Asking me to be normal, sorry i can’t fulfill your request. I wasn’t meant to be normal. Am not the “norm”. I do my things in the unconventional way. I don’t go with the flow of, go to school, go to university, graduated, come back home, go to work, settle down, have babbies and happily ever after. My life has been complicated since i was born. I wasn’t accepted as grandchild since am not from the normal “fam constitutional”. I can never blend in even though they come to the term to accept me. You are dealing with child psychology and growing up with the kind of mentality. You can never expect people to snap up and accepted you when you weren’t part of them since i was little.
Sorry to say, am not, and i will never be like d normal child. Don’t ask me when am getting married, don’t ask me when am moving back home again for good. Because i have established myself and survive alone for 10 years exile from home, and am comfortable standing on my own feet. So, don’t ruin my raya by asking this shitty question, don’t advice me this and that because nobody have no fucking idea of my life has been and will be. I just kept quiet and smile for all the questions being thrown at me because it’s not worth the sweat of explaining and justifying my say or my action because nobody will understand or even listen to me. Nobody will open up their mind when they are wrapped and blinded in the normancy of life here. So, be it.
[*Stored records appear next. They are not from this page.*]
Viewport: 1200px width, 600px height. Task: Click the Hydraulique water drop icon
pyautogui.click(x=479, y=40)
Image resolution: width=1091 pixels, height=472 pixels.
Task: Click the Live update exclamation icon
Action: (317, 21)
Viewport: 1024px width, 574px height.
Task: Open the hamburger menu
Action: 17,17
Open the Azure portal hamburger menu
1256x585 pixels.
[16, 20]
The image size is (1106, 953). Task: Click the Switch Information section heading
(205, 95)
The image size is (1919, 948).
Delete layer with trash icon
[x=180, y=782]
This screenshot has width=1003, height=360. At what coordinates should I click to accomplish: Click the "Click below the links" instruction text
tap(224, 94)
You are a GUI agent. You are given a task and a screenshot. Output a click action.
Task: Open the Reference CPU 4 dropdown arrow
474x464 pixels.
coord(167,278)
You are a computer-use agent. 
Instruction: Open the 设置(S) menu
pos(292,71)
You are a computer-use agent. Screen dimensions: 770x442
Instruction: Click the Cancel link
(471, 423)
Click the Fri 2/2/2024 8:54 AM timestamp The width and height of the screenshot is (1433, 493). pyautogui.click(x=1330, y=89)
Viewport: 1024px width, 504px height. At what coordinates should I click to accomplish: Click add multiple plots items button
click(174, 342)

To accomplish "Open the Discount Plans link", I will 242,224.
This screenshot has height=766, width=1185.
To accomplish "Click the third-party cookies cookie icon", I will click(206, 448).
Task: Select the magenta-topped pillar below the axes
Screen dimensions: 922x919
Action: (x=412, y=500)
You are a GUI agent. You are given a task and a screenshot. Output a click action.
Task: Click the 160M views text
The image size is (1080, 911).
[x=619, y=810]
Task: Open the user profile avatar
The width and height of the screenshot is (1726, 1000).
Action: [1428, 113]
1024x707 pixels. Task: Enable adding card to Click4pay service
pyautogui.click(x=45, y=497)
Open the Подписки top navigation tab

Why don’t people just be happy and grateful that you are here to be with them to celebrate eid together? What is the timeline of ‘happiness’ and, that i leave on tuesday or next sunday when both options is never enough. Nothing i do or say will satisty everyone as everything i do is not good enough? Not straight A’s will ever be enough, no entering the number 1 university in Malaysia will ever make em proud, not even working in a so-called premier consultancy firm with lotsa oversea projects will even make them proud and say good stories to their friends. Nope. The proudest moment would be when am working for the government with fixed pension. No matter what profession, even as administration. Nah.
Am way beyond dumbfounded that, am struggling alone to achieve or create a successful life in my path, that nobody will support me or even proud of me. When directing the other way round. There’s nothing wrong of the other way too, but different people look at things different way, and i do not see in the normal pathway as they do.
Maybe its my mistake that i don’t do ‘public relation’ and ‘politicize’ my way around to convince everyone. I don’t need to. If they love me, they will understand. Not as if am commiting crime, like stealing or taking bribe isn’t it? Maybe stealing is more noble than bring beyond normancy? Perhaps, maybe.
Its was rather ‘expectation’ that will make people dissapointed with you. I have drop all expectation and it make it happier. ‘Expectation’ to say, to greet, to fb it. Please don’t confuse of ‘expectation’ with virtue. There is one bold line to divide those two.
Oh well. I’ll just shut up my mouth and just go with the flow. Afterall, am not the one who can be proud of.